In Hammamet, un film dallo svolgimento libero su una dolorosa vicenda umana, il regista dà voce al suo protagonista. Come molto spesso è capitato nel cinema di Amelio, anche questo è un film di Padri e Figli, di Figli alla ricerca di Padri, di Figli che vogliono comprendere le ragioni dei Padri. Si torna indietro di quasi quarant’anni, direttamente all’esordio sul grande schermo di Amelio con Colpire al cuore, presentato al Festival di Venezia del 1982 e ancora oggi una delle testimonianze più lucide sugli Anni di Piombo. Lì un figlio adolescente si mette a indagare sui segreti del padre, un affermato docente universitario, dopo essersi imbattuto in un agguato terroristico. Tra i cadaveri il ragazzo riconosce un allievo del padre che qualche giorno prima era stato loro ospite assieme alla sua compagna.

Quale verità?

Il padre, un intellettuale, ex partigiano, è complice di una coppia di terroristi, di un feroce assassino e di una presunta tale? Per scoprirlo il giovane si affida alla sua macchina fotografica. Il suo obiettivo diventa un mezzo che inchioda il padre davanti alle sue responsabilità, uno strumento al servizio della verità – una dolorosa verità per il figlio ma anche una verità storica.

In Hammamet viene messo in scena qualcosa di simile. Non c’è una macchina fotografica a inquadrare la realtà ma una videocamera digitale che il figlio del tesoriere del partito porta con sé in Tunisia nella villa di Craxi. Anche in questo caso è un dispositivo al servizio della verità, o meglio di una verità soggettiva, quella del presidente. È il mezzo che registra il racconto della sua versione dei fatti, la stessa che riversa nelle telefonate con i giornalisti e che, in qualche modo, cerca di consegnare alle generazioni future. Non ai figli ma ai nipoti, due generazioni dopo. Nella cornice dei film amatoriali girati ad Hammamet, oltre a Craxi, entra infatti solo un’altra persona. È suo nipote che in spiaggia racconta con l’aiuto di un esercito di soldatini l’episodio di Sigonella, una delle pagine più celebrate del lungo governo a guida socialista negli anni ‘80.
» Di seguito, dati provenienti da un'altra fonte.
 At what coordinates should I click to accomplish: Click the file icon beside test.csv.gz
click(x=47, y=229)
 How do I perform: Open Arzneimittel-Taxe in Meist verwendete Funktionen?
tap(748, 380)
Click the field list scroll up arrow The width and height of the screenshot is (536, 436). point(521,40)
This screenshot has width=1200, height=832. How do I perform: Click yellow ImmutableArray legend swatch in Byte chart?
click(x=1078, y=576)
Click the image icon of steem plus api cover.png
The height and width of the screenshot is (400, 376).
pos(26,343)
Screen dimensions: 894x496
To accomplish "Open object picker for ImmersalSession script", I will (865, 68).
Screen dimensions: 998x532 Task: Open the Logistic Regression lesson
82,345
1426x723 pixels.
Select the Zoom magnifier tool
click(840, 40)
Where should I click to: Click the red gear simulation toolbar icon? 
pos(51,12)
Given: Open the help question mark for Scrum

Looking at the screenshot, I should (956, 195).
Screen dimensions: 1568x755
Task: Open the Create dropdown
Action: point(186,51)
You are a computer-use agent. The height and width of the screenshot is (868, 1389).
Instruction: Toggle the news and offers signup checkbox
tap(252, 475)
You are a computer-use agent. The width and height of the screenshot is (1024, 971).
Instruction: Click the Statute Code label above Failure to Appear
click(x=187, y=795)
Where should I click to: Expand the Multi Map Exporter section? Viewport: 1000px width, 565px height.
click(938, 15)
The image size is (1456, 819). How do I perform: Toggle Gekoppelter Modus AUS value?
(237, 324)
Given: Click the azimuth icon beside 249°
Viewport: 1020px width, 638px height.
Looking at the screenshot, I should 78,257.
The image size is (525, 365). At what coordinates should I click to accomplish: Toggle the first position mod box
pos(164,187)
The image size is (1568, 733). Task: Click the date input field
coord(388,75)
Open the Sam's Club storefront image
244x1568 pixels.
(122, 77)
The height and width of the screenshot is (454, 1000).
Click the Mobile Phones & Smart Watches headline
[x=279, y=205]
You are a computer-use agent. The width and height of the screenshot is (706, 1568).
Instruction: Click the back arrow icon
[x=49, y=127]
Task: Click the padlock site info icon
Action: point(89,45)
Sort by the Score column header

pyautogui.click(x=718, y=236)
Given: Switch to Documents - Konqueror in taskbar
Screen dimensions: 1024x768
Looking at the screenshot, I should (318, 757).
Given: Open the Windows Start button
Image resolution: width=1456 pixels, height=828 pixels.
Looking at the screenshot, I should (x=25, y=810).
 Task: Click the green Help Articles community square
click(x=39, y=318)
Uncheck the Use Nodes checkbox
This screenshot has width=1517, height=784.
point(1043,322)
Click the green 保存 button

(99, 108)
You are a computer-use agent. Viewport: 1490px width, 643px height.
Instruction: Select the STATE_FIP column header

Amelio ha dichiarato di aver voluto mettere tra virgolette il punto di vista di Craxi ricorrendo proprio al pretesto della video-confessione davanti alla videocamera. Un racconto con un formato diverso dal quale il regista cerca di distanziare il resto della narrazione. Il confronto con il già citato Colpire al cuore sembra dare ragione al regista. In questo film la sovrapposizione tra il punto di vista dell’autore e quello del giovane protagonista è evidente nell’ultima sequenza.

La macchina da presa riprende infatti il blitz della polizia nella casa della compagna del terrorista. Con un movimento di macchina ‘entra’ dalla stessa finestrella dalla quale il ragazzo aveva spiato e fotografato i movimenti della donna. Lo sguardo del ragazzo si fonde con quello della macchina da presa nel medesimo punto di osservazione. La macchina da presa si sostituisce alla macchina fotografica, lo sguardo dell’autore allo sguardo del protagonista.

Quanto invece appare molto meno evidente in Hammamet, dove l’autore non fa altro che accendere i riflettori su una vicenda personale e anche storica, dando spazio alle parole del suo tragico protagonista. Sospeso tra storiografia e finzione, nel film non c’è una ricostruzione cronachistica degli eventi storici né una rappresentazione/interpretazione politica degli avvenimenti, come altre volte è successo nel cinema di Amelio. Il ritratto dell’uomo – di un uomo che sente avvicinarsi la fine – prevale sulla storia.